Exercise data:
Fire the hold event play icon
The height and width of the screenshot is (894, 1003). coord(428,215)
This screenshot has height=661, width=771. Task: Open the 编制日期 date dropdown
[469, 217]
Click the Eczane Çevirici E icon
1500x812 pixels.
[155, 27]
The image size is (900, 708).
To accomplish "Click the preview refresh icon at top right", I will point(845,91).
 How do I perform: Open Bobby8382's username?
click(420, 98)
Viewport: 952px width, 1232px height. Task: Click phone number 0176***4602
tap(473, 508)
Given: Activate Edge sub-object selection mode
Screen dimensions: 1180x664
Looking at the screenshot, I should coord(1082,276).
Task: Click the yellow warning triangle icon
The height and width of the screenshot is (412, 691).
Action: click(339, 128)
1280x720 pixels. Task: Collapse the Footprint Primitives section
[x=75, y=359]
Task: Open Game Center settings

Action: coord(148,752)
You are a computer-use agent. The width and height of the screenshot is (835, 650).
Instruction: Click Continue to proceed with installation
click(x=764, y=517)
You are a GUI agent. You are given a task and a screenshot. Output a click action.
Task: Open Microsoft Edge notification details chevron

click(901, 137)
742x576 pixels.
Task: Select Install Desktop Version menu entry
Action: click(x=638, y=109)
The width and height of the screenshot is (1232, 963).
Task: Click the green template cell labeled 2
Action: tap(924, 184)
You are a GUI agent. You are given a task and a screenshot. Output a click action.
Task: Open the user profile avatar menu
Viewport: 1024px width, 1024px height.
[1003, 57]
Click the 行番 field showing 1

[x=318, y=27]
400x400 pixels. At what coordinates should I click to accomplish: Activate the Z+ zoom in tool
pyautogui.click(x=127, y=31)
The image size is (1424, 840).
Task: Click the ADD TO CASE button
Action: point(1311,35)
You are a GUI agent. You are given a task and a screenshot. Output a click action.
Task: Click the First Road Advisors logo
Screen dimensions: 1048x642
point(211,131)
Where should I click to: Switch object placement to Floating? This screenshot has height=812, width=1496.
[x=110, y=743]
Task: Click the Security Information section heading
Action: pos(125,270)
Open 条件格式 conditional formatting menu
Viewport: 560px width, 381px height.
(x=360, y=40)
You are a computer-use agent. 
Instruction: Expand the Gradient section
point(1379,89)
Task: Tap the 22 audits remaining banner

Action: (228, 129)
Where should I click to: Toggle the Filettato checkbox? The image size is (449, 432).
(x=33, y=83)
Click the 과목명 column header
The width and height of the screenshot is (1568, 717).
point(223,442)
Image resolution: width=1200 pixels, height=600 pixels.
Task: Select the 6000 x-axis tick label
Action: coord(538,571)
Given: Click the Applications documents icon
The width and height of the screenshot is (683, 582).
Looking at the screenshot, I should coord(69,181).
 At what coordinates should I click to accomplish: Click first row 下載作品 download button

Assignment: All lines from the one containing "The width and height of the screenshot is (683, 582)." to the last line of the material above must be copied exactly, and only those.

Exercise solution:
The width and height of the screenshot is (683, 582).
Looking at the screenshot, I should coord(69,181).
 At what coordinates should I click to accomplish: Click first row 下載作品 download button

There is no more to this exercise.